なぜかついてくる猫
仲仁へび(旧:離久)
第1話
森の中で迷子になっていたら、なぜか猫がついてきた。
その猫は怪我をしていて、皮膚がひきつれていた。
元は美しかっただろうけれど、今は痛々しい見た目になっていた。
どこかの方向へすすもうとすると、猫がついてくる。
不審に思いながら歩いていると、その先は崖だった。
猫はがけの近くで「にゃあ」と鳴いた。
おそらくついてきていたのは、危ない場所があると伝えるためだったのだろう。
今度は猫が私の前に立って、進み始めた。
猫はときおり、どこかに案内するようなしぐさで私の前を進む。
だから私は、その猫についていくことにした。
すると、森の奥に家があった。
その奥にはしわがれた声の老婆が一人住んでいた。
私がその家に向かうと、その老婆はにっこりと笑って出迎えてくれた。
そして、美味しいご飯と寝床を用意してくれた。
「お父さんとお母さんはいつも怖い顔をして私をみるの」
私には帰りたい家がない。
そう伝えると、その老婆はいつまでもこの家にいていいよといった。
私を案内した猫は老婆の飼い猫だった。
その老婆の家にお世話になってから数日後。
森の中にある小さな村へむかった。
老婆と一緒にお買い物をするためだ。
その村には、たくさんのおじいさんやおばあさんがいた。
みな、私がやってくるとしわくちゃの顔に笑顔を刻んで歓迎してくれた。
そして、お買い物をした時にはたくさんのおまけをくれた。
私はどうしてこんな森の中に村があるのだろうと思った。
不思議に思って老婆に聞いてみたけれど、「それは大きくなってから知れば良い事よ」といって、教えてくれない。
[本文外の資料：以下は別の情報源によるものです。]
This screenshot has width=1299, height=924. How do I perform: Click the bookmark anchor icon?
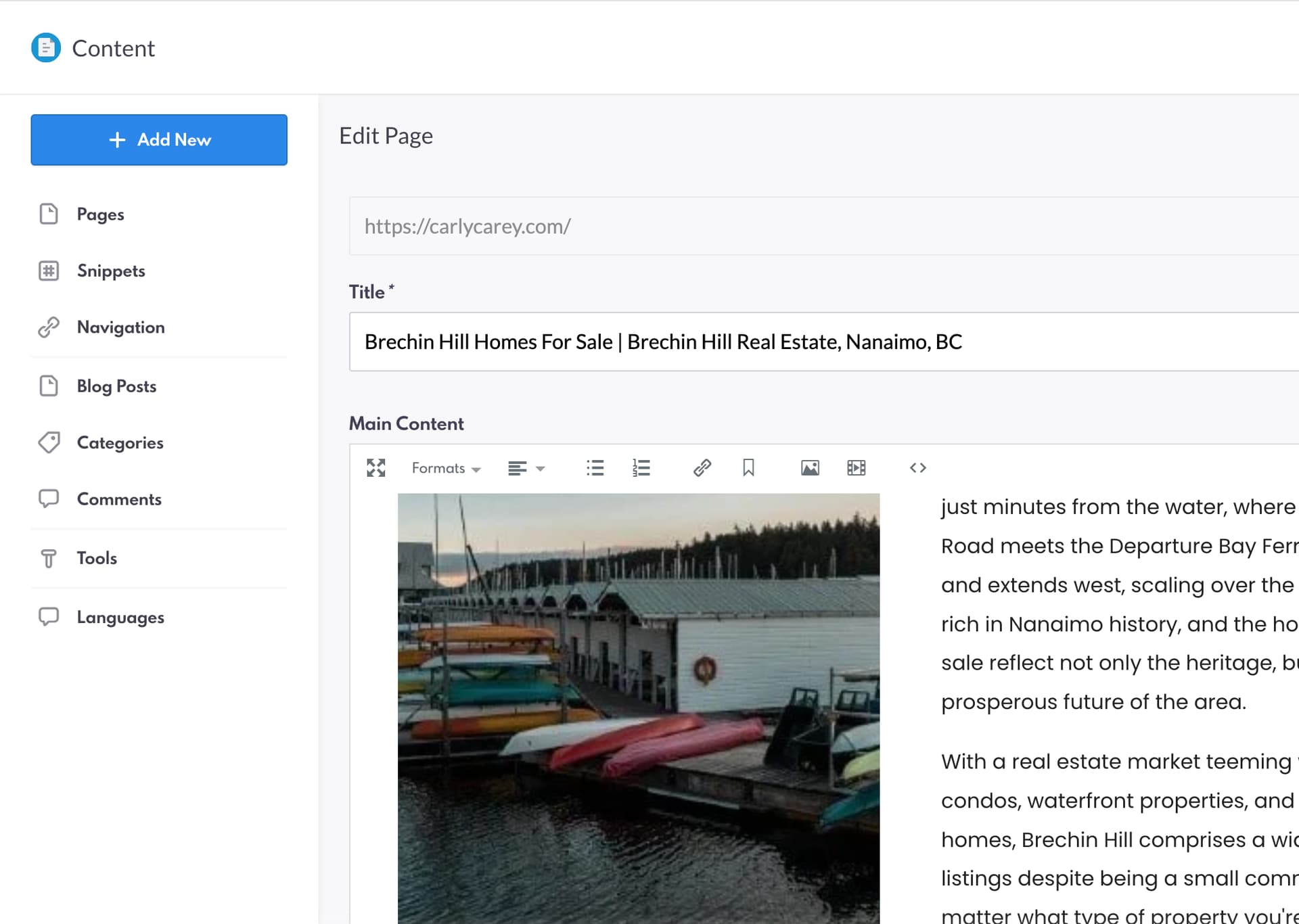pyautogui.click(x=748, y=468)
よく分からなかったが、聞かない方がいいのだと判断して、その質問はそれきりだった。
やがて、その家で大きくなった私はあいかわらず、おじいさんやおばあさんだらけの村へ出かけていた。
彼等はよく人の名前や顔を間違えるけれど、いつも互いに親切にして、支え合ってくらしていた。
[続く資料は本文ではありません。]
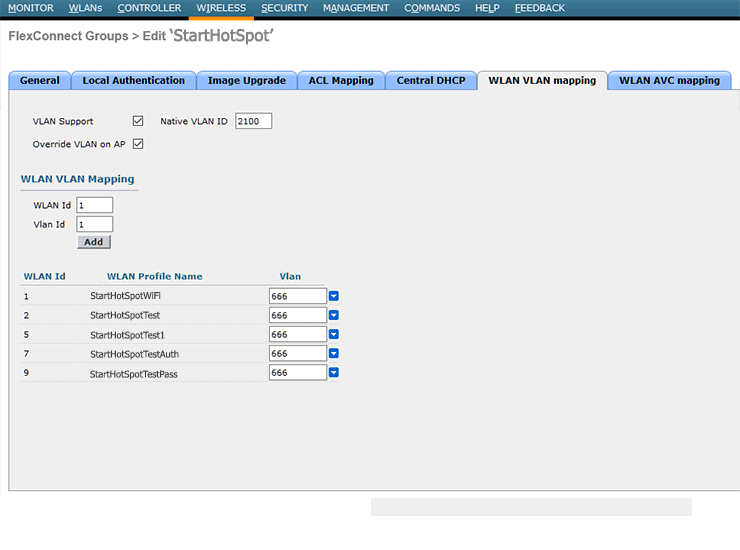Expand blue arrow beside StartHotSpotTest Vlan
The width and height of the screenshot is (740, 550).
pyautogui.click(x=334, y=315)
一緒に住んでいた老婆は、とっくの昔になくなっていたので、丁寧に埋葬して墓を作った。
そんな私はある日、森の中で子供を見つけた。
うちで飼っている子猫が少年をはげますように寄り添っていた。
「僕、迷子になっちゃったんだ」
そうつぶやく少年だった。
私はその少年を家までつれていって、温かい食事と寝床を提供した。
そして、「ずっとここにいてもいいよ」と言う。
少年は笑って喜んだ。
「ありがとう。おばあちゃん。だって、お家の人怖いから帰りたくないんだもん」
いつか大きくなったらこの少年も私のように真実を知るのだろう。
ここが要らなくなった人間を捨てる森だと言う事を。
私は子猫をなでる少年を悲しい思いで見つめた。